Thursday, April 14, 2011

More on "blanket" rules..

Following in the vein of the anti-Burqa thread yesterday here is an article which I think gets underneath the skin of this issue, it's not about what people can or cannot wear it's about what's in this Washington Post article. Paula Kirby's criticism is not restricted to Islam, and so it shouldn't be, in Christianity for example there are explicit warrants in the Bible itself for this kind of attitude, for example in Ephesians 5 there is this little edict cosily sandwiched among rules about children obeying their parents and instructions for slave owners,

“Wives, submit to your husbands as to the Lord. For the husband is the head of the wife as Christ is the head of the church, his body, of which he is the Savior. Now as the church submits to Christ, so also wives should submit to their husbands in everything.”

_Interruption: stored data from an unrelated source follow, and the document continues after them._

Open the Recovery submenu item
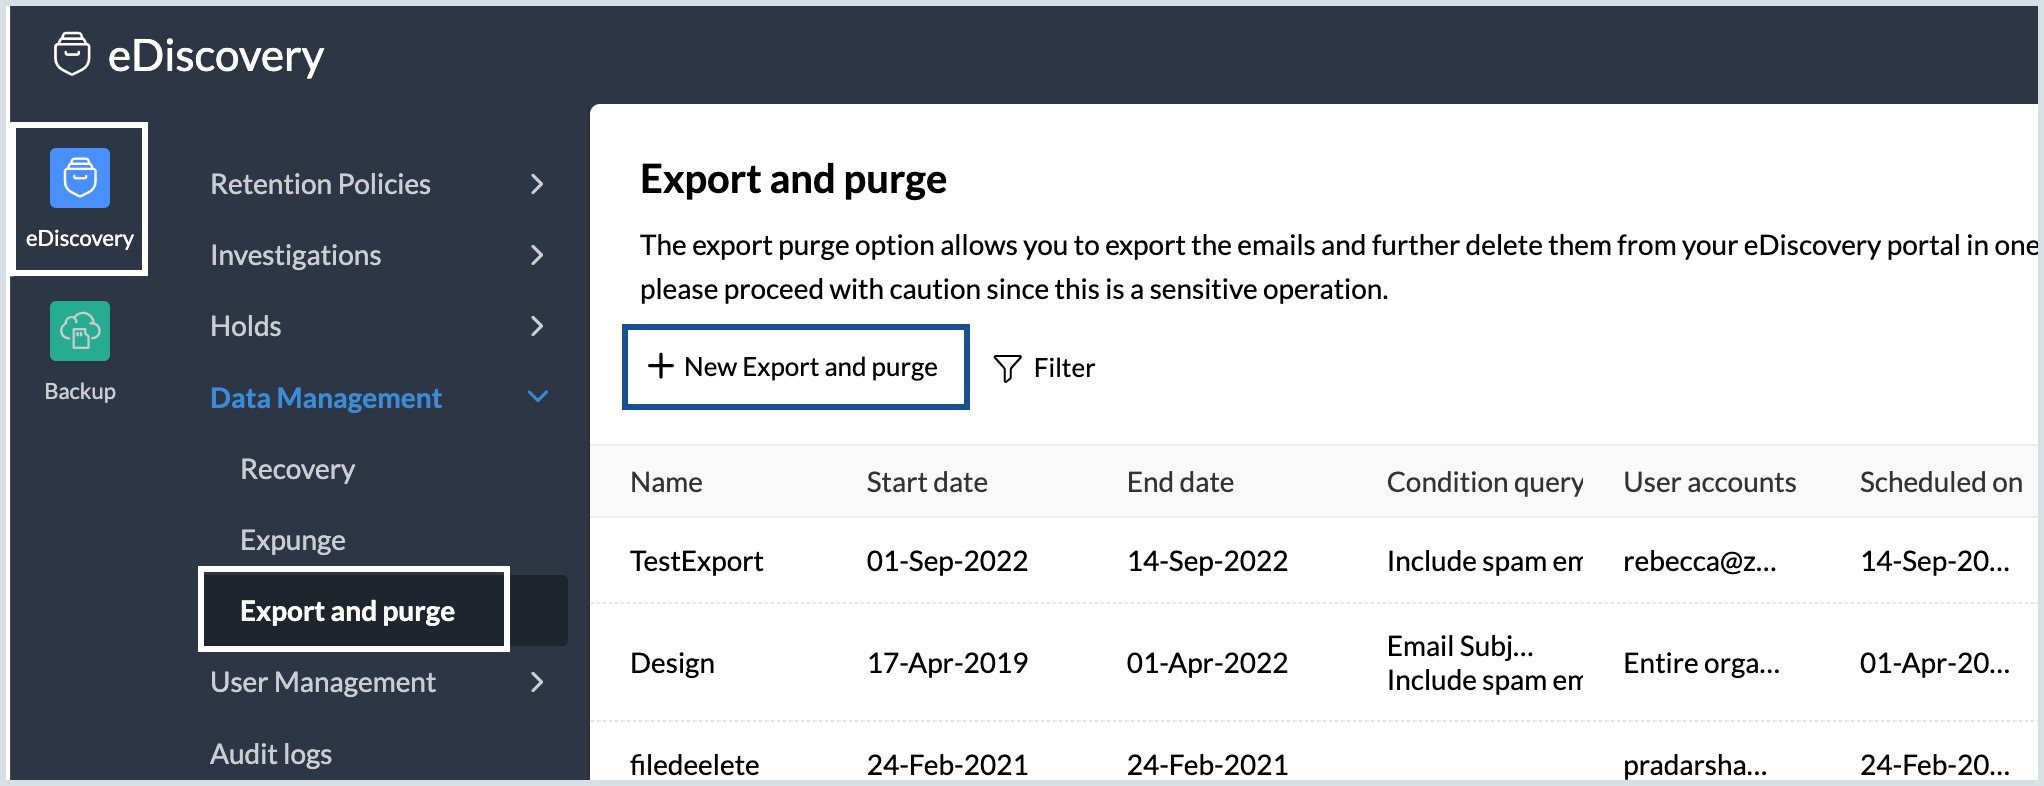The width and height of the screenshot is (2044, 786). (297, 469)
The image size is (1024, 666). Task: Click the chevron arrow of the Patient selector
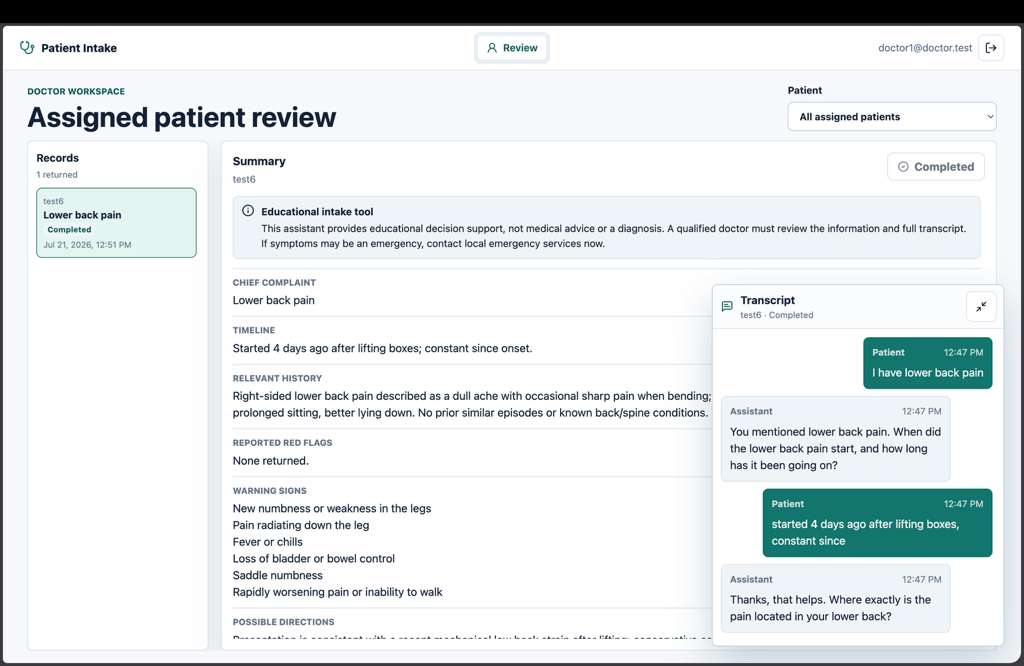pyautogui.click(x=989, y=117)
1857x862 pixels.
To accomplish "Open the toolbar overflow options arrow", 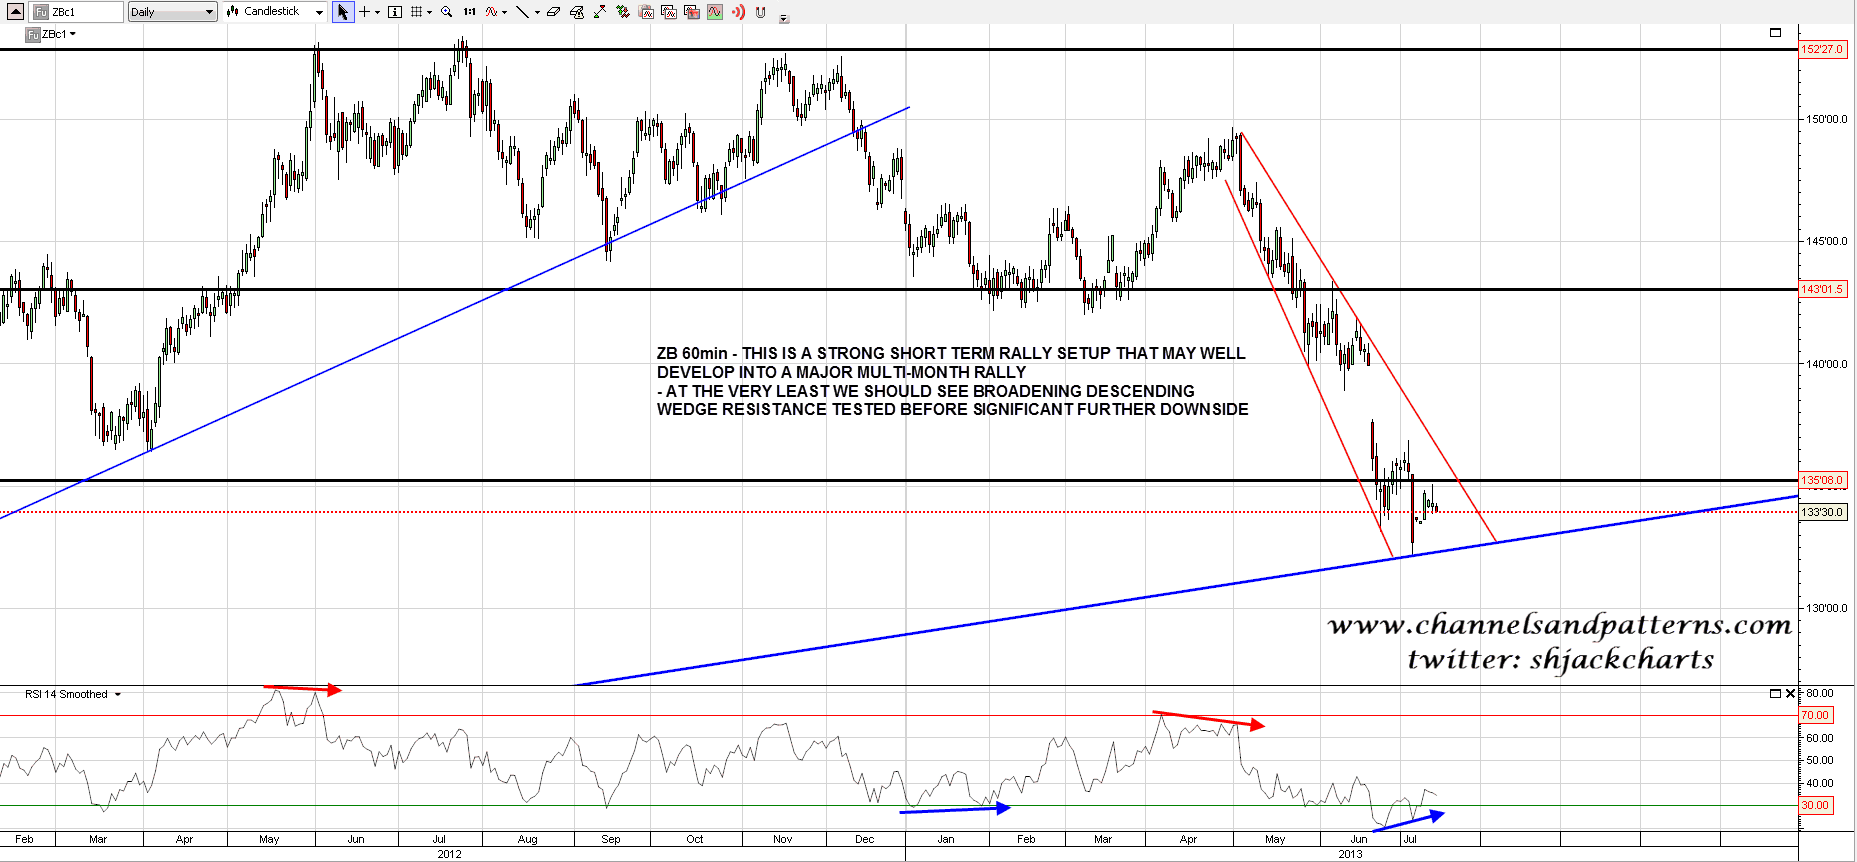I will [784, 18].
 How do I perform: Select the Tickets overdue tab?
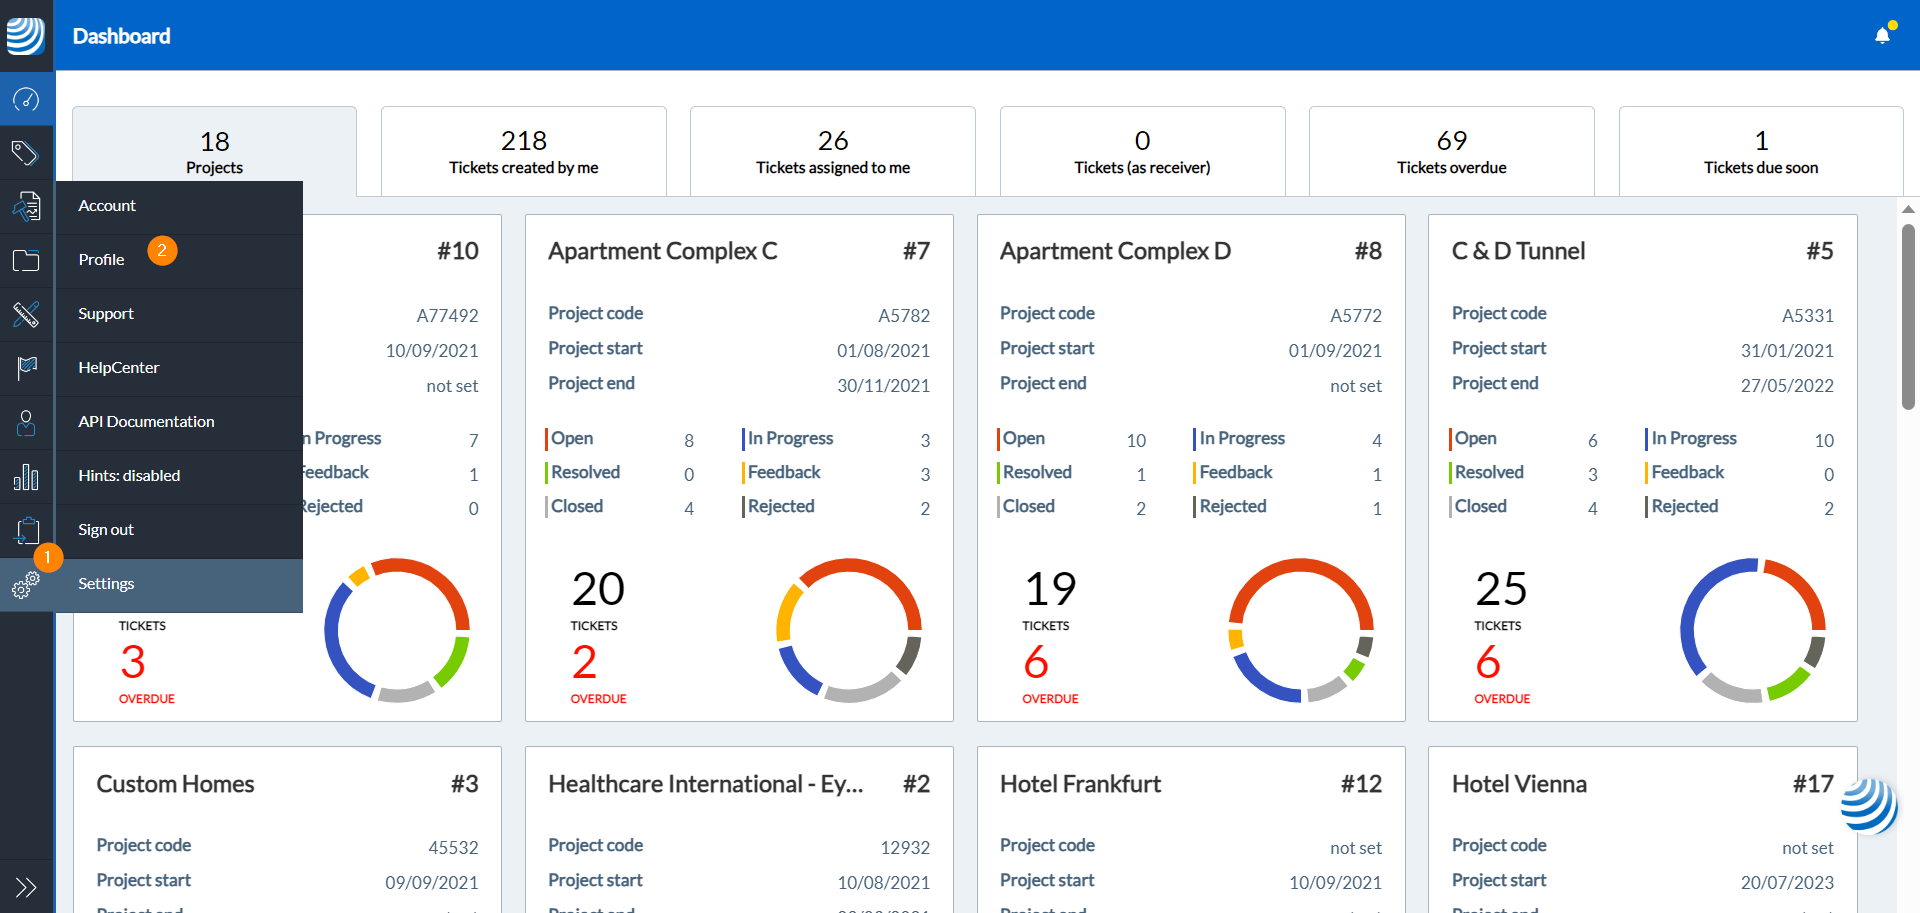click(x=1451, y=151)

Of course moderate Christians don't pay much attention to this kind of stuff from a morality point of view in the same way they don't continue to hold slaves, however when you have religious systems that fossilise bronze age social constructs and catapult them into the 21st century without any possibility for adaptation then you are asking for trouble. This kind of misogyny isn't restricted to the wackier fringes of Leviticus either as Paula points out, in the Gospel of John in the New Testament have you ever stopped to wonder what became of the male lover of the woman taken in adultery, why wasn’t he threatened with execution by stoning and hauled before Jesus?

Regardless of the specifics of the control mechanism, burqa or leg irons, regardless of the particular religious tradition it stems from, either you believe in the equality of the sexes or you don't, if the majority of people in France feel that they do believe in this then their law on Burqa's seems reasonable (albeit arbitrary), if a country doesn't have such a law then the politicians need to seriously address the questions in this article and not continue to hide behind the veil of pretending its about freedom of expression.

Finally I reproduce Paula's final paragraph, it's not so much about this particular issue but struck a chord with me because it talks to what I see as the obfuscating "word games" that seem to plague so much of the dialogue between believers and apologists and everyone else.

"Religion is one lie after another: the lie of original sin, the lie of eternal life, the lie of hell, the lie of answered prayer, the lie that life can have no meaning without religion, the lie that religion is the source of morality, the lie of creationism, the lie of a spy-in-the-sky who hears your every word and reads your every thought. And to this list we must add the lie that it views men and women as equal. It has got away for so long with the kind of lunatic word-games that allow death-by-torture to be presented as an act of love, and eternal torment in the flames of hell to be seen as a necessary act of justice, that we should perhaps not be surprised that it has also managed to dupe its followers into seeing the systematic suppression and silencing of women as an act of liberation and equality. Nevertheless, it is a lie, like all the others: a cynical and wicked lie. It is time women everywhere woke up to it."